[Records to process — start]

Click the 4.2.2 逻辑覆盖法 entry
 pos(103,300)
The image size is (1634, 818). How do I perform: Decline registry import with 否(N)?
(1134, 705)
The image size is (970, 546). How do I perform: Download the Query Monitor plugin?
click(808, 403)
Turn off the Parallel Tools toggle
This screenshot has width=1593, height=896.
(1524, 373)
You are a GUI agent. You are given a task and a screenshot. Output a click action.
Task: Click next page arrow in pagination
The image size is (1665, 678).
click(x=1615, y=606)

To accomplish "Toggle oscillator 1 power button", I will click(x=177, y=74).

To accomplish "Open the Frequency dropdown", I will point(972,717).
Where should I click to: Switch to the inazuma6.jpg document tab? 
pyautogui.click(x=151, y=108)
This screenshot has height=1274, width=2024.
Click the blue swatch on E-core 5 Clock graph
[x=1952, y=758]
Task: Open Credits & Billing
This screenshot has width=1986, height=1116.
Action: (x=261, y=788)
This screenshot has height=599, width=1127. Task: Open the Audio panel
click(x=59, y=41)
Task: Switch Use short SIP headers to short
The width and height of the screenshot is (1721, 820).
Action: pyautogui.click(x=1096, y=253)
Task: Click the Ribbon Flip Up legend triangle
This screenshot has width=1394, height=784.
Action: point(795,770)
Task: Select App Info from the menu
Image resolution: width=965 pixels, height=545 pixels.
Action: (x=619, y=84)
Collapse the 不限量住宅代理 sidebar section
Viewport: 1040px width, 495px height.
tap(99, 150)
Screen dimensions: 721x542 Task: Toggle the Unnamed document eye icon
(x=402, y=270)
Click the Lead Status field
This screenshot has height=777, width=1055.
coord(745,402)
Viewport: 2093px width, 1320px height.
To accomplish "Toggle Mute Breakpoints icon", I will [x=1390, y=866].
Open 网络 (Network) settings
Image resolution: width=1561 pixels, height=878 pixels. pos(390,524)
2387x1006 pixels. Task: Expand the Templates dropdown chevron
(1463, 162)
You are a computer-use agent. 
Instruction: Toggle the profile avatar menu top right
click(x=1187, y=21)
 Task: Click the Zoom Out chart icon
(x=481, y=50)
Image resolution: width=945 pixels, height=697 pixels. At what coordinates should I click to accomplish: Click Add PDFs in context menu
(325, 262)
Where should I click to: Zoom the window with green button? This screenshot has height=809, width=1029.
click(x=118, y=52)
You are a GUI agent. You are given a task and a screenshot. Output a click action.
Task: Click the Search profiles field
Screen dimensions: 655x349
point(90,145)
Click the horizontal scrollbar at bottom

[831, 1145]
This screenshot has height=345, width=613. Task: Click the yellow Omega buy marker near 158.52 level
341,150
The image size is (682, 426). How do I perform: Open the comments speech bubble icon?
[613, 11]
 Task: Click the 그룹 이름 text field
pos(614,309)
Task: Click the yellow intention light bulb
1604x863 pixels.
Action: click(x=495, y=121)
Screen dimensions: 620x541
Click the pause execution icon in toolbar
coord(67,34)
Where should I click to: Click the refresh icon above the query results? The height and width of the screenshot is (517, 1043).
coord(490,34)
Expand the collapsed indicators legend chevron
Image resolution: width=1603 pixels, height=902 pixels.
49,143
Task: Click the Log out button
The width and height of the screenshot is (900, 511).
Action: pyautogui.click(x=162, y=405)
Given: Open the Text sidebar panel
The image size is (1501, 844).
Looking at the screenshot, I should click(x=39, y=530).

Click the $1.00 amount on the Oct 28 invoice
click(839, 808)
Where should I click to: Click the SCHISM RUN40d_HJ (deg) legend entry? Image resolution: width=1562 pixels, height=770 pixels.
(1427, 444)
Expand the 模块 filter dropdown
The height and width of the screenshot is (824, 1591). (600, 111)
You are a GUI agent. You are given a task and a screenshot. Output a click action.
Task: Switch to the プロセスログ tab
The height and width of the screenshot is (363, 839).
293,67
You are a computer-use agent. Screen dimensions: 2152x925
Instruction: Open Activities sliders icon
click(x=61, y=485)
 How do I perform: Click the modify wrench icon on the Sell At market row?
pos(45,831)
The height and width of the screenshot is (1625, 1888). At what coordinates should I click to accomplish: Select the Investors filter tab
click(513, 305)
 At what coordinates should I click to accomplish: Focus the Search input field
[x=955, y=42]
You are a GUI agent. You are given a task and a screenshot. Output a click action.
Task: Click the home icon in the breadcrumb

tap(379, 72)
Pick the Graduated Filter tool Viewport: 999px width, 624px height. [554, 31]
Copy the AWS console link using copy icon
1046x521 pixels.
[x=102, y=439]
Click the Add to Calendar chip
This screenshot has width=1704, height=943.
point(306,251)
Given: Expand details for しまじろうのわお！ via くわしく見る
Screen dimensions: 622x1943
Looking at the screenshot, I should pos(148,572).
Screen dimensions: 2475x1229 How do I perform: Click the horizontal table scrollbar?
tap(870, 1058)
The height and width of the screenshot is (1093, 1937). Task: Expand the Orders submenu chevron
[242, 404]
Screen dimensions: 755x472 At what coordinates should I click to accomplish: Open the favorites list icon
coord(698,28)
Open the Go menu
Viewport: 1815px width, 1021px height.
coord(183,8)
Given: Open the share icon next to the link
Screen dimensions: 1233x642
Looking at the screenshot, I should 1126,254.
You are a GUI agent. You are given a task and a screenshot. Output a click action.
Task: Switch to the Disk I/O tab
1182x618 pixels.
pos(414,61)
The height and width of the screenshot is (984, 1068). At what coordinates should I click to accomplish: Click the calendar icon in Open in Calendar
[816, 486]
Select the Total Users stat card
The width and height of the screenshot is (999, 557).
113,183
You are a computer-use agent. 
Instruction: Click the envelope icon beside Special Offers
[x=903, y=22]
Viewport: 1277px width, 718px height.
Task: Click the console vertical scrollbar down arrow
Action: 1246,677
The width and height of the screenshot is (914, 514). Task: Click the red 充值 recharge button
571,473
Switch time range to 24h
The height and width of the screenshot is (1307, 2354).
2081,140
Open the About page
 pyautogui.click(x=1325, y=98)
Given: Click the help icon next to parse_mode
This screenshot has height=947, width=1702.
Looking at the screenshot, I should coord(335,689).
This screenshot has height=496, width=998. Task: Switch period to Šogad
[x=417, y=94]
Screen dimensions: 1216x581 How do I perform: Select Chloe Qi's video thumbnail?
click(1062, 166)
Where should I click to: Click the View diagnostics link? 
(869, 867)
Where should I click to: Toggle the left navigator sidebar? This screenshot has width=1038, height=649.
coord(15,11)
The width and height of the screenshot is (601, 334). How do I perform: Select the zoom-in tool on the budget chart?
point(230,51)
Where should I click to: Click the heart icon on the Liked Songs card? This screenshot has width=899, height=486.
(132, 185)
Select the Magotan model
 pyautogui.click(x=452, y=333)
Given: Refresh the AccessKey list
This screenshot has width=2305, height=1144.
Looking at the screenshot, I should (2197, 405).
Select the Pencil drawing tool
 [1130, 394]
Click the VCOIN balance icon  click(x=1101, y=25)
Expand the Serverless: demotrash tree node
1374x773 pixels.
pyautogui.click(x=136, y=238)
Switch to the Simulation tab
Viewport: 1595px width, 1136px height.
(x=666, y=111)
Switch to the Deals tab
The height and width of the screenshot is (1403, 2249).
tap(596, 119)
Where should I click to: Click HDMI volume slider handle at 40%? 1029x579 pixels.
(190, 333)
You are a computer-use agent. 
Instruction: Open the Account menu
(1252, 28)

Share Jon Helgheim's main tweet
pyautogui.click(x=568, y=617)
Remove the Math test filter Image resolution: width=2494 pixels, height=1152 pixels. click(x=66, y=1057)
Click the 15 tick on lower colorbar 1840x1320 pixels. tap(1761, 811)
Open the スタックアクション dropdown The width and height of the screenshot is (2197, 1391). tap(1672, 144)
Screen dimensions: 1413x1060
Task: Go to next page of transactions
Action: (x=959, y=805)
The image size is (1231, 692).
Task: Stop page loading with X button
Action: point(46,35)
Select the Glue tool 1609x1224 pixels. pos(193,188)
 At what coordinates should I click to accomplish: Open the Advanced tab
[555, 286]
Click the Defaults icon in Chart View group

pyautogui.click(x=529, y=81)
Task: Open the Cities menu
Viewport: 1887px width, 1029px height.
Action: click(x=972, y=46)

[Records to process — finish]

- [Task directions] Return exactly the lines from the one containing "Task: Open the Cities menu" through the last line of the records above, both included, and nothing else.

- [Solution for this problem]
Task: Open the Cities menu
Viewport: 1887px width, 1029px height.
Action: click(x=972, y=46)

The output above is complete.